Review, Photos: The Melvins’ aural assault on GAMH

The Melvins

Photos: Alessio Neri

SAN FRANCISCO — The sold-out crowd inside the Great American Music Hall hummed with excitement as the Melvins took the stage for their sixth show in a marathon 62-date American tour in support of their new double album A Walk with Love and Death.

Following an atmospheric opening set by the Spotlights, The Melvins stormed the stage. Looking vaguely menacing, guitarist King Buzzo took the stage in his customary black onesie and his shock of grey Sideshow Bob hair as the band launched into a cover of Flipper’s “Sacrifice.” What followed was a heavy metal pummeling from one of the hardest working bands in rock and roll.

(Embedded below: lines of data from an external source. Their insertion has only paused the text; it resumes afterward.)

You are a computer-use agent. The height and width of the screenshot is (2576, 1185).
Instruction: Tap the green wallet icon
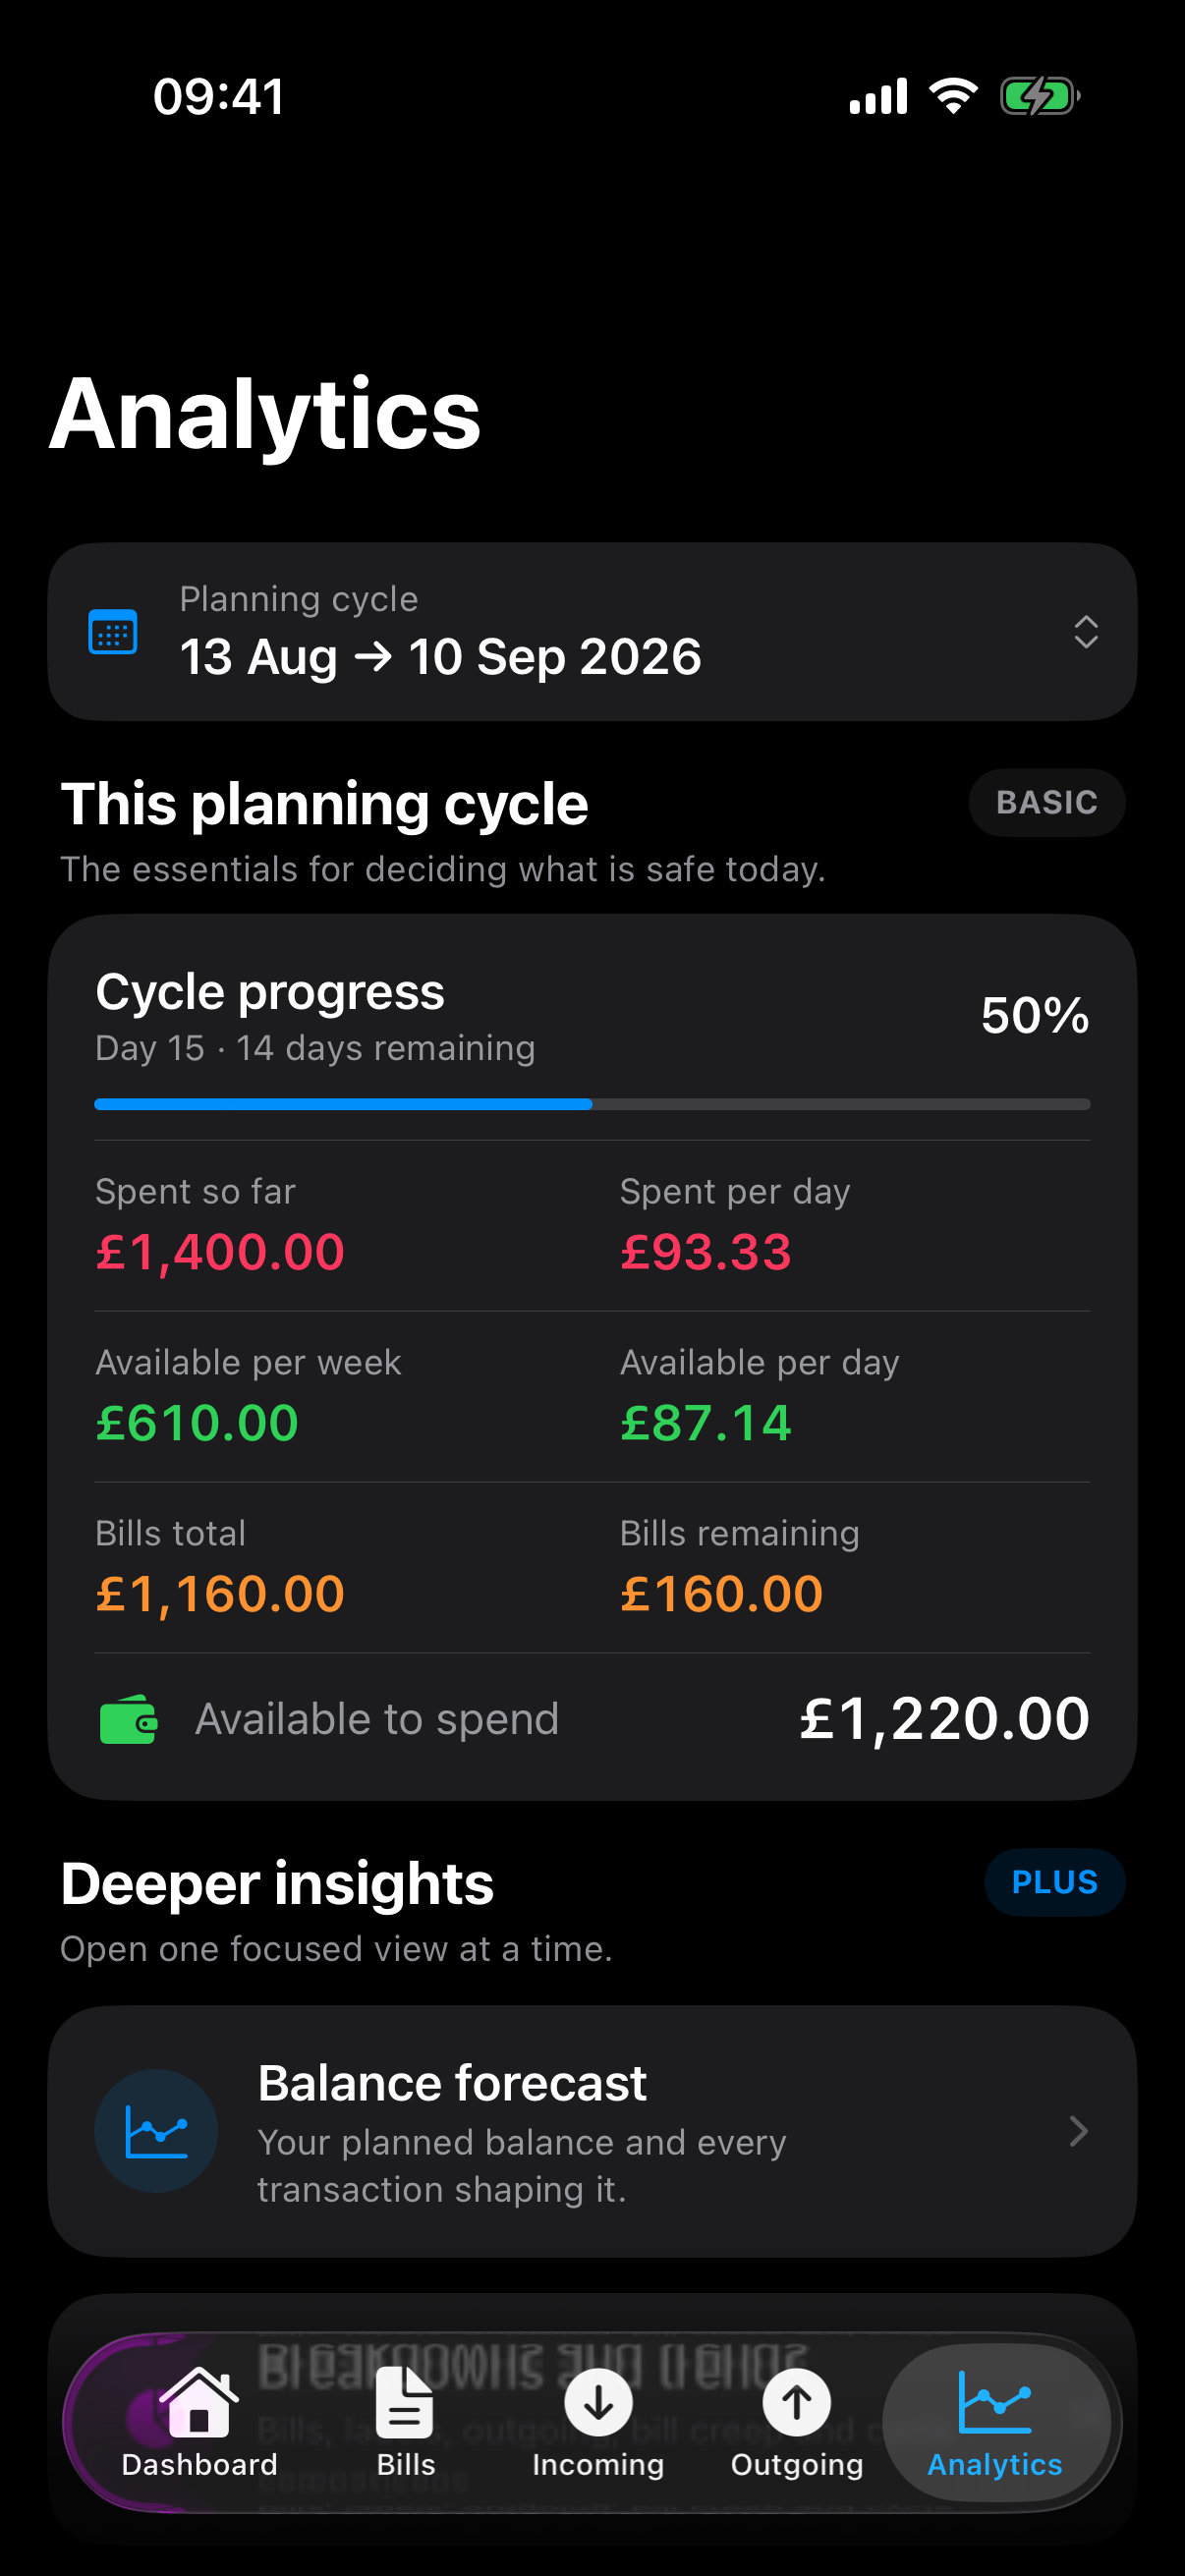coord(129,1720)
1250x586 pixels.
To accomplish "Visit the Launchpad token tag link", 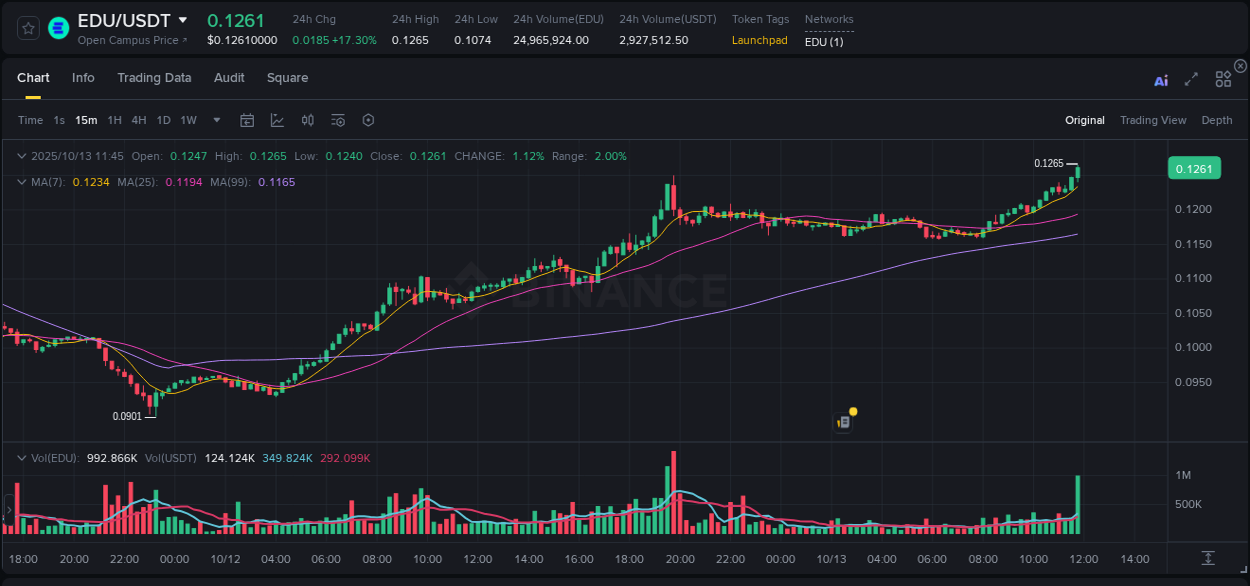I will [x=760, y=41].
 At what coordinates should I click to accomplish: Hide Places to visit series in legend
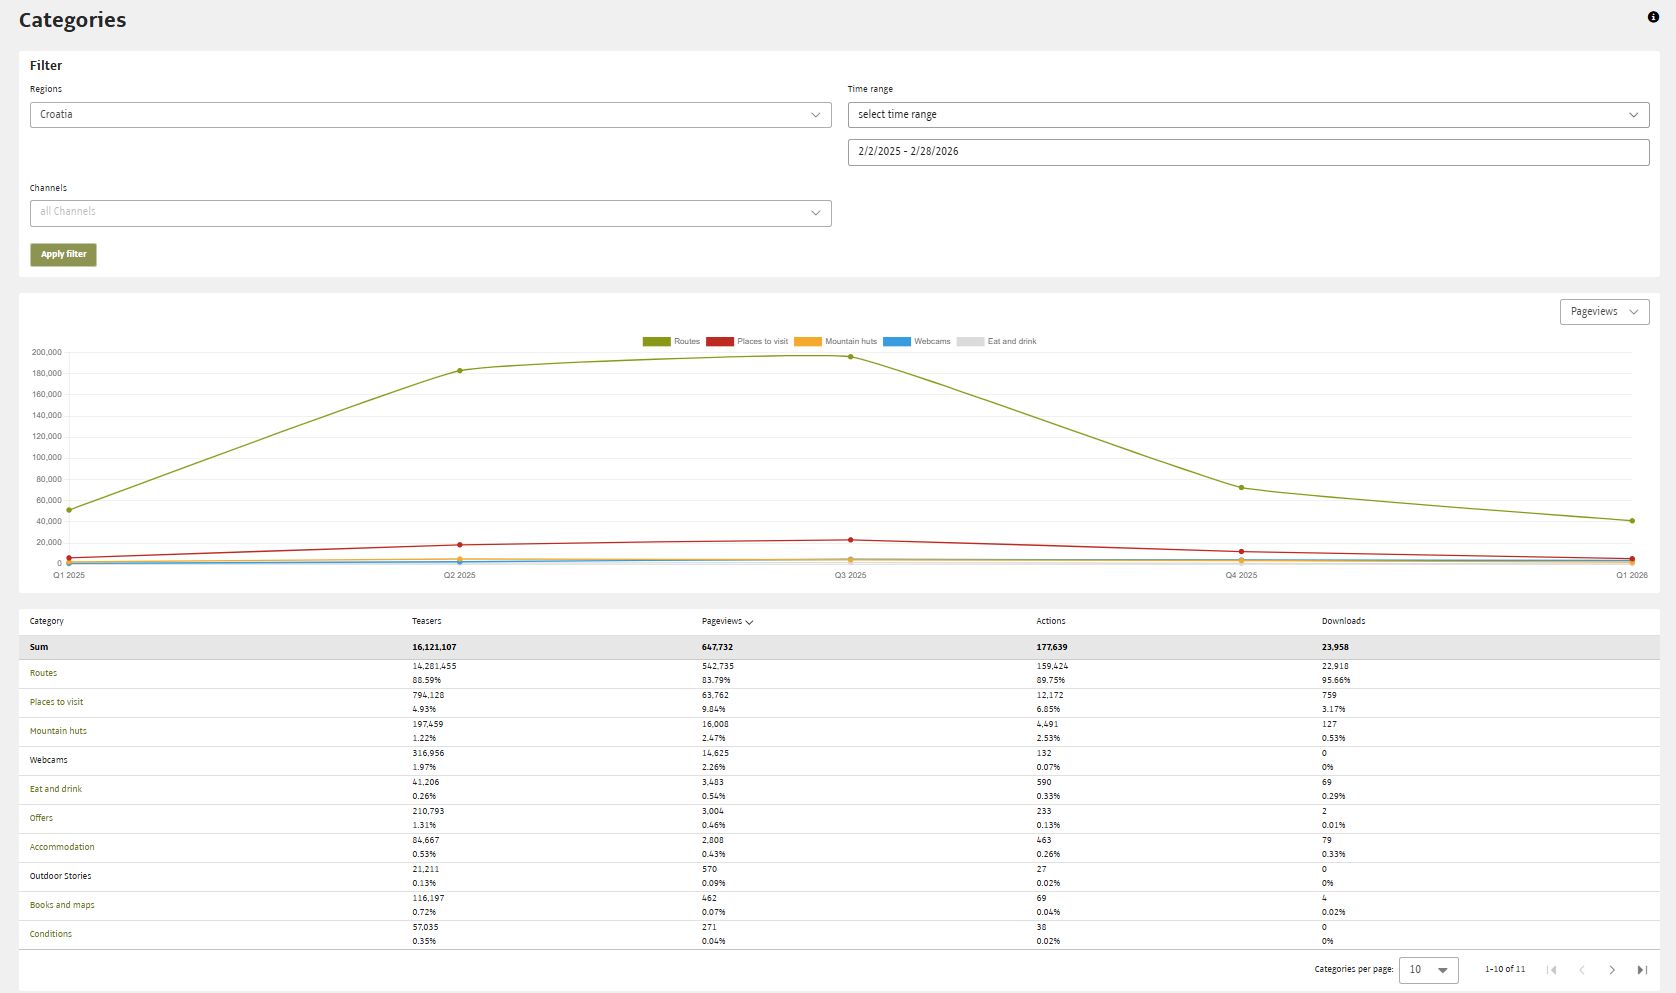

The band quickly ran through some of its earlier hits: the blistering assault of  “Oven” segueing into the caterwauling of “Anaconda” and “Queen,” which featured Buzzo singing in his guttural roar, “I’ve got time to wish away,” and fan favorite “The Kicking Machine,” off 2008’s Nude with Boots. Redd Kross bassist Steven McDonald patrolled the stage, occasionally striking a rock pose, looking somewhat like Journey frontman Steve Perry in full sleeveless glory, his long brown locks falling in his face.

In addition to the Flipper cover that kicked off the show, the Melvins also played a cover of Bowie’s “Saviour Machine” with McDonald on vocals along with a fully souped-up and suitably heavy version of The Beatles’ “I Wanna Hold Your Hand” replete with tempo changes and demonic power chords. The capacity crowd greeted each of the early hits with enthusiastic head banging and devil horns as Dale Crover’s pounding drumbeats filled the hall like distant thunder.

The band has clearly learned a thing or two over the course of its 30-year career. The songs naturally flowed one into the next, occasionally building into colossal walls of sound, pummeling monoliths composed of power chords, a barrage of drums, and Buzzo’s battlecry vocals.

The crowd, which, from the looks of it, had seen a few Melvins shows before, withstood the aural assault and clamored for more. As I emerged from the concert, ears ringing, into the cool air of a San Franciscan July night, I felt reborn, as if a layer of old skin had been blasted off.